**Texte fourni**

________

Êtes-vous souvent allé en Russie ?

Je m'y suis rendu environ dix fois. J'ai dispersé les cendres de ma mère sur la tombe de Maïakovski. Il y a quelques années, j'ai été invitée en Russie par le ministre des Affaires étrangères, M. Lavrov, en compagnie d'autres descendants de célèbres Russes pour me voir remettre l'ordre de Lomonossov au nom d'Elena Vladimirovna Maïakovskaya. J'espère être enterrée en Russie.

Quand et où votre mère vous a-t-elle annoncé qui était votre père ?

Je l'ai toujours su. Il y avait toujours des livres de Maïakovski. Ma mère ne m'a jamais menti, elle n'a jamais menti à ses maris.

Quels sont les grands moments de votre carrière ?

J'ai été un écrivain à succès et une éditrice avant de devenir une universitaire. J'ai écrit pour de nombreux magazines et j'ai été éditrice dans des maisons d'édition comme Macmillan et McGraw.

Sur quoi avez-vous travaillé dernièrement ?

Sur mes derniers livres, dans lesquels j'explique ma philosophie de vie : ça s'appelle The Hestia trilogy, d'après la déesse grecque du foyer. De la vingtaine de livres que j'ai écrit ce sont ceux dont je suis la plus fière.

Mon travail théorique sépare le foyer du marché de l'emploi. Ce qui est masculin dans une culture peut être féminin dans une autre. Nous nous situons tous dans un continuum de genre, et même dans notre vie, quand une femme mesure 1m80, il y a tout un tas de choses que les gens s'imaginent : je ne suis pas passive, je suis une défenseuse de ce qu'il aurait défendu.

Et je pense qu'il [Maïakovski] aurait été très enthousiasmé par l'étude de l'égalité des sexes. Ce que j'ai dit et démontré dans mes livres c'est que la maison requiert un type de comportement, et le marché de l'emploi un autre type de comportement. Bien sûr, une femme peut être, disons, PDG de Google, mais combien peuvent se permettre d'avoir deux ou trois assistants à la maison qui leur permettront de réussir leur carrière ?

________

**Parties de l'exercice**
(1) Répondez à ces questions sur l'entretien :
(a) Combien de fois la personne interrogée s'est-elle rendue en Russie ?
(b) Dans quelles maisons d'édition a-t-elle travaillé comme éditrice ?
(c) D'après quelle figure sa trilogie est-elle nommée ?
(2) Recopiez à l'identique le passage de l'entretien situé entre « Mon travail théorique » et « réussir leur carrière ? », ces deux bornes comprises.
(3) Résumez l'entretien en deux phrases.
Les lignes forment un matériau distinct de l'entretien.

**Liste des données**
________

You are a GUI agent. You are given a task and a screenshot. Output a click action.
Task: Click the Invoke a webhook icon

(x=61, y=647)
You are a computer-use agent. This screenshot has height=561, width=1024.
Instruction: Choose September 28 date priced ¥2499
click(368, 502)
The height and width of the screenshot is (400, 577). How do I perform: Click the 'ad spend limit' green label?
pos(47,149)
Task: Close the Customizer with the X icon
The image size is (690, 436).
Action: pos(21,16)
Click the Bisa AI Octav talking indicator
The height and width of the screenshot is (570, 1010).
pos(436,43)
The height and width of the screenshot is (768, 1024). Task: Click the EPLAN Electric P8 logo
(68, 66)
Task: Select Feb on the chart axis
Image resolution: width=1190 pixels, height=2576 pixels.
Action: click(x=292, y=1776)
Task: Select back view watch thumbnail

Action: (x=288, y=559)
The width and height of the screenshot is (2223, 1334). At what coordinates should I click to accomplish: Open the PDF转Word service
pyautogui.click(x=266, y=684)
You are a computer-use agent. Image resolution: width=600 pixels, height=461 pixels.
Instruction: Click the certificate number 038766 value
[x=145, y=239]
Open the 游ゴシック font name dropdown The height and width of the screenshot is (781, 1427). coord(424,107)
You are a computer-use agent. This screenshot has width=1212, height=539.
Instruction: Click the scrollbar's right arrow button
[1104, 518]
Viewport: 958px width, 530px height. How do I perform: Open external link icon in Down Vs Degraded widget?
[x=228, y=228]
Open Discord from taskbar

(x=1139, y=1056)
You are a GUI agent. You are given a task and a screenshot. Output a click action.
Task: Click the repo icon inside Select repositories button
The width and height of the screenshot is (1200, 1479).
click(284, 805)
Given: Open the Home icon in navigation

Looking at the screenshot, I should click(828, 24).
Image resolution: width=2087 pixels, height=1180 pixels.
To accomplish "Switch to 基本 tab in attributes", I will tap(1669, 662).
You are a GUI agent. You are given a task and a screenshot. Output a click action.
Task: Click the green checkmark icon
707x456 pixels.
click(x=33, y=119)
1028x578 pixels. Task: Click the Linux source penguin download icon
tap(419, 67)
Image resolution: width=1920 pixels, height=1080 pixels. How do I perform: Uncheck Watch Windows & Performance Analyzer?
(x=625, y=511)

________

**Liste des réponses**
(1)
(a) Environ dix fois.
(b) Chez Macmillan et McGraw.
(c) D'après Hestia, la déesse grecque du foyer.

(2)
Mon travail théorique sépare le foyer du marché de l'emploi. Ce qui est masculin dans une culture peut être féminin dans une autre. Nous nous situons tous dans un continuum de genre, et même dans notre vie, quand une femme mesure 1m80, il y a tout un tas de choses que les gens s'imaginent : je ne suis pas passive, je suis une défenseuse de ce qu'il aurait défendu.

Et je pense qu'il [Maïakovski] aurait été très enthousiasmé par l'étude de l'égalité des sexes. Ce que j'ai dit et démontré dans mes livres c'est que la maison requiert un type de comportement, et le marché de l'emploi un autre type de comportement. Bien sûr, une femme peut être, disons, PDG de Google, mais combien peuvent se permettre d'avoir deux ou trois assistants à la maison qui leur permettront de réussir leur carrière ?

(3) La personne interrogée, qui s'est rendue une dizaine de fois en Russie, y a dispersé les cendres de sa mère sur la tombe de Maïakovski et a toujours su qui était son père. Écrivain à succès, éditrice puis universitaire, elle est la plus fière de The Hestia trilogy, où elle montre que la maison et le marché de l'emploi requièrent des comportements différents.